Stored records:
** BEGIN **
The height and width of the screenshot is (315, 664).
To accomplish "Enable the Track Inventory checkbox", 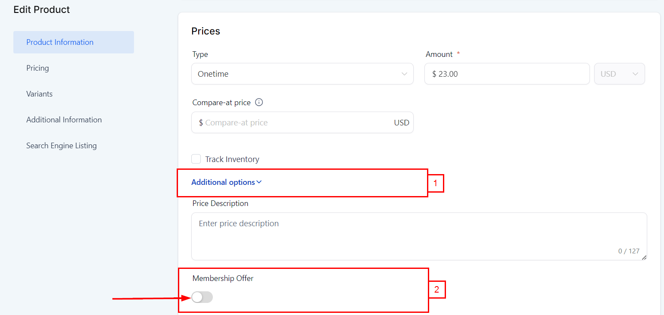I will click(196, 159).
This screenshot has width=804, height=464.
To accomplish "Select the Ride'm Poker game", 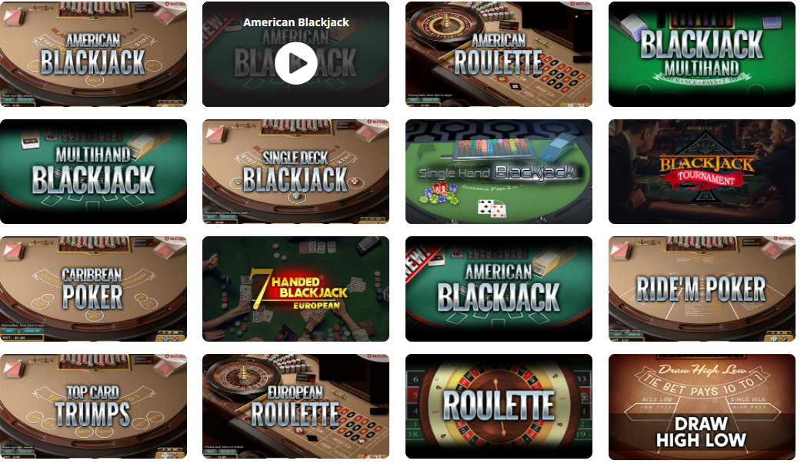I will point(702,289).
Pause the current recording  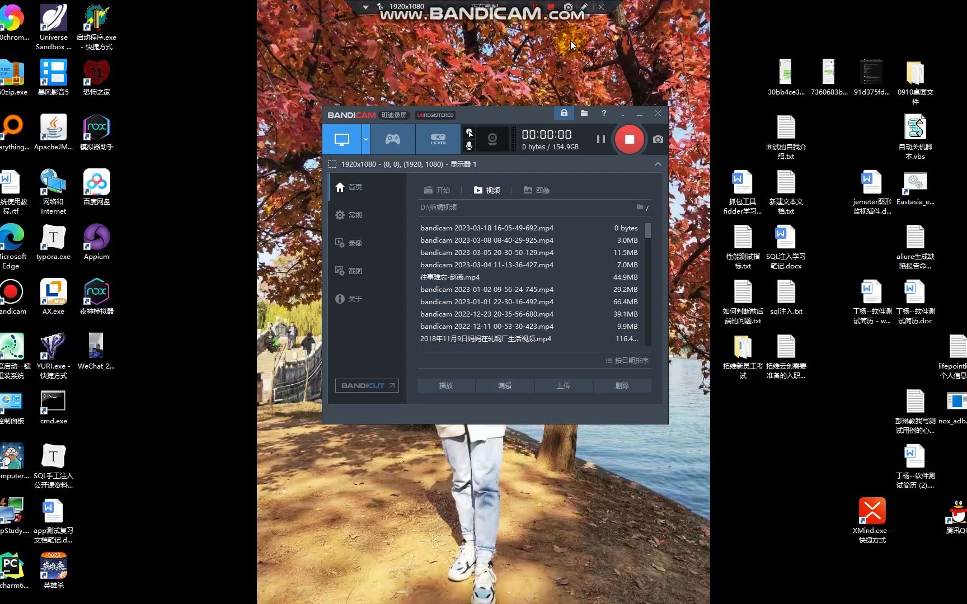(x=600, y=139)
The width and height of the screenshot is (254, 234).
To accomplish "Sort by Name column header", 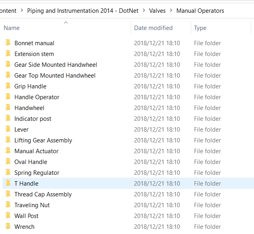I will (x=12, y=28).
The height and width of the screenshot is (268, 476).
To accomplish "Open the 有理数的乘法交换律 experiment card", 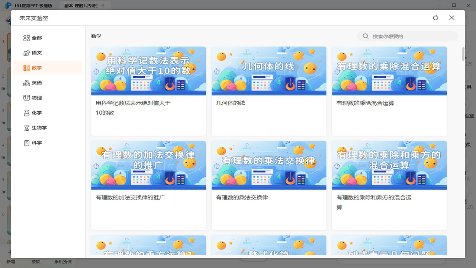I will 269,185.
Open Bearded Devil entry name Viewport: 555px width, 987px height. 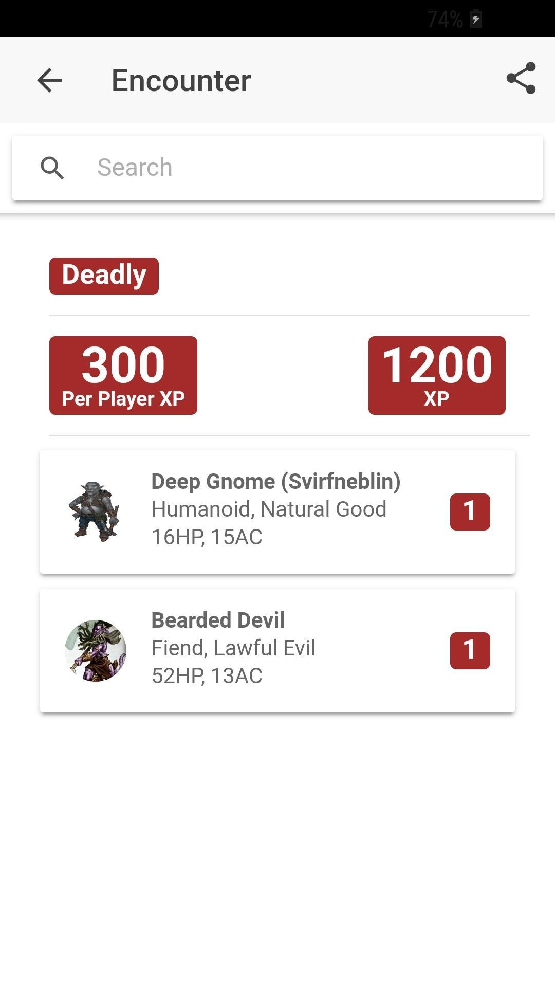[218, 620]
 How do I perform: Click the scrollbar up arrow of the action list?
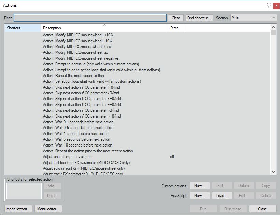pyautogui.click(x=274, y=27)
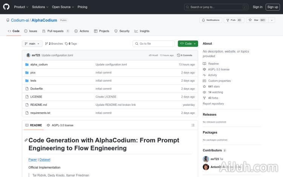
** END **
● Exercise task
List every line of the items above that contains the string "screenshot", treating uppercase and lowercase letters as different.

● Finished task
The height and width of the screenshot is (315, 664).
This screenshot has width=804, height=464.
The width and height of the screenshot is (254, 234).
The height and width of the screenshot is (268, 476).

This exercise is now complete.